== DOCUMENT ==
In order to preliminarily determine the phase of interfacial products, the energy dispersive spectrum (EDS) analysis was conducted at the marked point as denoted in Fig. 4b, and the result was shown in Fig. 6. It can be seen that the relative titanium concentration is about 13.2 wt%, which is obviously higher than 4wt.% in the active solder. Therefore, it may preliminarily infer that there is a Ti-rich region or substance formed at the interface. In addition, from the content of other elements in the EDS spectrum diagram, it can be found that the atomic weight of gallium is much higher than that of arsenic, which could be inferred that the gallium is diffused more strongly than arsenic into the active solder. Based on the comprehensive analysis of all elements in Fig. 6, it might be deduced that the area around the marked point perhaps consists of Sn, GaAs, Ga–Ti and Ag₃Sn.

== Element lookup data ==
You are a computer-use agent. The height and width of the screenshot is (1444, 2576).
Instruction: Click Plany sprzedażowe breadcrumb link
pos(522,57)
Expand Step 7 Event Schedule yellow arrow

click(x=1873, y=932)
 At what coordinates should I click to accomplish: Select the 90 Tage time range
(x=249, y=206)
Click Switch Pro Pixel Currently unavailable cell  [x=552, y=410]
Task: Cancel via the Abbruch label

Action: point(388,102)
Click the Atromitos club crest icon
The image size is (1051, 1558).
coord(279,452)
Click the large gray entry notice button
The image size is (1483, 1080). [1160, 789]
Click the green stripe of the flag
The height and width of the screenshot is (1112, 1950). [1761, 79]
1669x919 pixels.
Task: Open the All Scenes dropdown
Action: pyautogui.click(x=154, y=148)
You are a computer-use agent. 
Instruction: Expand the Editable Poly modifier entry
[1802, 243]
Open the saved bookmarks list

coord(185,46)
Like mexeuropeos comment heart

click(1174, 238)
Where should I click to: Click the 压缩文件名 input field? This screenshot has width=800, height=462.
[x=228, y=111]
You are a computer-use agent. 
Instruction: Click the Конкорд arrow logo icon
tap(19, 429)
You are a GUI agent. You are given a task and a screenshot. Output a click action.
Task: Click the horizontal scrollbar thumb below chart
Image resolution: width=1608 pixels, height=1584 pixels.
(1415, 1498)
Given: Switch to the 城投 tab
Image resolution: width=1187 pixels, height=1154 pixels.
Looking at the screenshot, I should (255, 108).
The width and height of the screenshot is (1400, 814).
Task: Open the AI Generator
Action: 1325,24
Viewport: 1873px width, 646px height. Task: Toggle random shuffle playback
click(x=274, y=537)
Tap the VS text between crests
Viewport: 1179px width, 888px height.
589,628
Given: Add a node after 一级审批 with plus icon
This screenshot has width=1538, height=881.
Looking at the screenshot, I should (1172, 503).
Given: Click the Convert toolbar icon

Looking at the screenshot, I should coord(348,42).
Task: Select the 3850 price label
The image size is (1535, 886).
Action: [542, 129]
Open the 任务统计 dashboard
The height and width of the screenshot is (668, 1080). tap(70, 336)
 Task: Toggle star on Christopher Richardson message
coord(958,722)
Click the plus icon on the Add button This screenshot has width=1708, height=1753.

== INSTRUCTIONS ==
• 1. In the EDS passage, what relative titanium concentration was found at the marked point?
• 2. Do these statements agree with the EDS passage? (a) The active solder contains 4 wt.% titanium. (b) Arsenic diffused more strongly than gallium into the active solder. (c) The EDS result appears in Fig. 4b. Answer yes or no for each, and quote the words that decide it.
• 3. Write what comes next in the EDS passage, starting after its last sentence.

== ANSWER SET ==
• 1. About 13.2 wt%.

• 2.
(a) Yes: "obviously higher than 4wt.% in the active solder"
(b) No: "the gallium is diffused more strongly than arsenic into the active solder"
(c) No: "the result was shown in Fig. 6"

• 3.
Fig. 6

EDS spectrum of the marked point in Fig. 4b

SEM backscatter electron (BSE) images of GaAs/Sn3.5Ag4Ti(Ce,Ga)/GaAs joints soldered at 250 °C with soldering time of 60 min are shown in Fig. 7. The morphology of the interface is similar to that of soldering time of 1 min and 30 min, and there is no obvious difference. In order to deeply understand the structure of the interface of GaAs/Sn3.5Ag4Ti(Ce,Ga)/GaAs solder joints, and explore which mechanism makes bonding to come true at low temperature, that is, whether or not the mechanism is the interaction of titanium adsorption or interface chemical reaction. The samples with soldering time of 30 min were selected for TEM analysis and analyzed in the following sections.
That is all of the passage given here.